Situated on the outside of the circuit on the approach to the notorious Curva Parabolica are another set of grandstands.

This bend is regarded as one of the most famous of the calendar and is packed with history. Wolfgang Von Trips was tragically killed here in 1961 along with 15 spectators after his car crashed into the side barrier and catapulted into the crowd. Lots of safety measures have been implemented since.

At this corner you get to see the drivers rapidly reduce their speeds as they are forced to squeeze the brakes to navigate the corner, while still striving to maintain as much momentum as possible in preparation for the straight that follows.

Grandstand 21 is one of the low-budget options at Monza and is situated at Parabolica. It is divided into 5 sections, A, B, C, D and E. 21 A is right at the apex of the bend, and next to a big screen too which makes the best seating option in this grandstand.

There isn’t a rood here though, so be prepared for all weather and wear the right clothes. 

The other sections of Grandstand 21 are not really worth bothering with unless having a reserved seat at the circuit is a must for you. The seating is quite far away from the track and so the view is distant. It also gets quite boring after a while, and it would be much wiser to just purchase a general admission ticket and have a lot more freedom.

One positive is that there are toilets and food and drink stalls nearby, and you are relatively close to the main F1 Fanzone.

 There are 2 more grandstands located on the inside of the track here, just at the exit of the Parabolica corner. Grandstand 23 is divided into 2 sections, A and B, and they are closer to the pitlane entrance.

The view from each is pretty much the same, so your best bet is to go with the cheapest option here which is 23A. This section makes a good low-budget choice, but there are better places to watch the action unfold.

General Admission

The history and prestige surrounding the Monza Circuit and the Italian Grand Prix is what makes it such a unique experience, and a must for any F1 super fan.

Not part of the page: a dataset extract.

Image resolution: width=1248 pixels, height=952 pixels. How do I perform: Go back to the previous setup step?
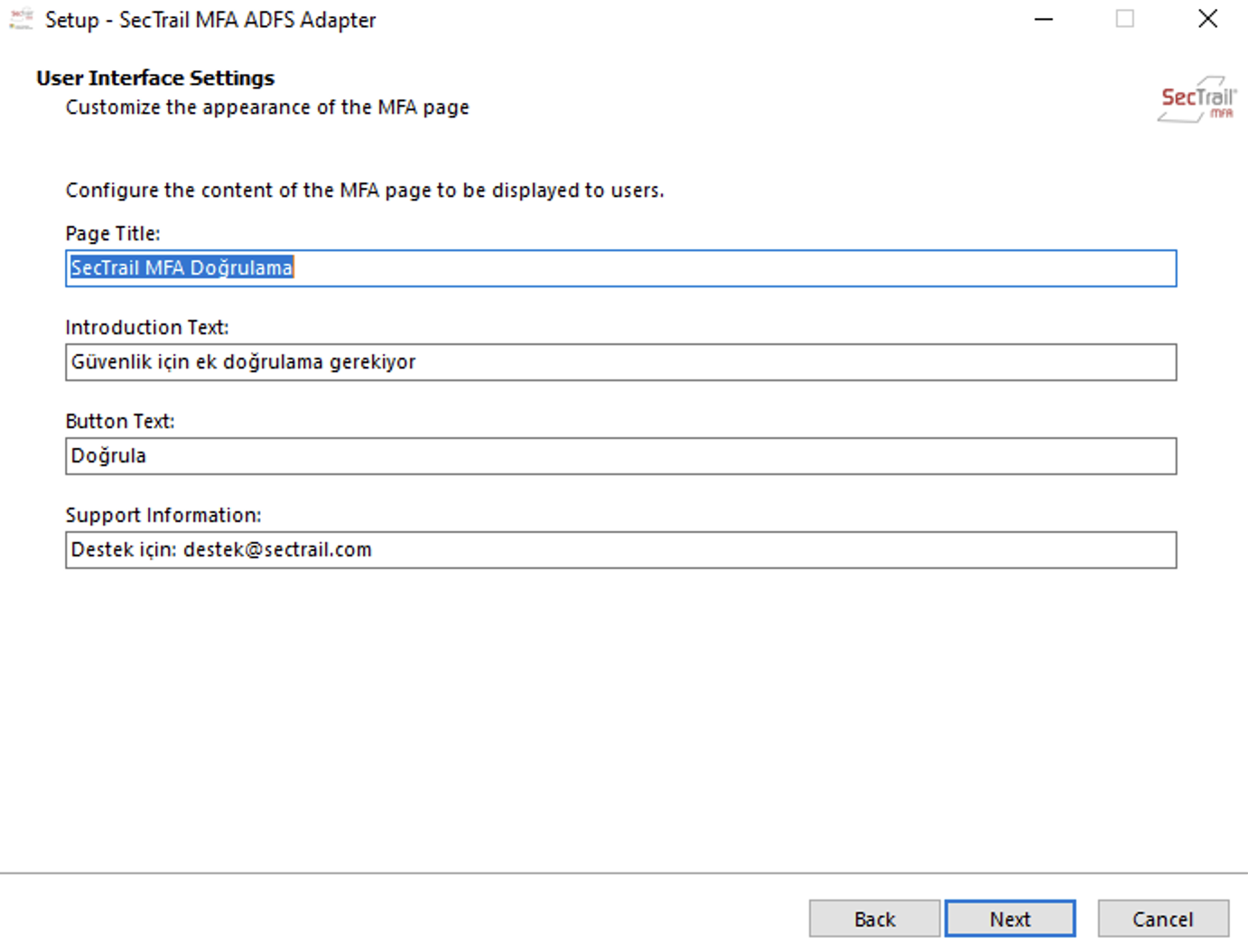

The general admission tickets are a great option regardless, but the affordability makes it a brilliant choice no matter what your budget is. This puts it up there as possibly the best choice for spectators here.

The home race for the Ferrari team brings out the Tifosi in large numbers, guaranteeing an electric ambience throughout the course of the weekend.

There are respectable views from numerous differents corners, with some small platforms dotted around in general admission too, though these spots fill extremely fast so make sure to get there early.

You will be nice and close to the track here, but the catch fencing may hinder your photography opportunities. 

There are toilets and food/drink stalls located all over, and you can easily access the main fanzone and other entertainment areas.

Perhaps the main benefit of being in GA is the ability to move freely without having to return to any particular seat.

The second chicane is probably the best spot to watch from in general admission, thank to the high chances of wheel-to-wheel action here when compared with other parts of the track.

This is a particularly exciting spot on the first few laps as the drivers tussle for positions. 

 If you opt for turn 1, you will be in the prime position for the famous post-race track invasion, and the podium presentation too.

General Admission offers phenomenal value for money, with the added bonus of ‘free friday’ where you can sit in any grandstand you want for no added cost. Just be prepared for lots of walking around.

The best grandstand at the Italian F1 Grand Prix at Monza

One of the most exciting views is Prima Variante Grandstands at turn 1. Located on the inside of the track you’ll get views of the famous action packed chicane and with grandstands either side there’s festival like atmosphere. An Iconic F1 view that sells out fast.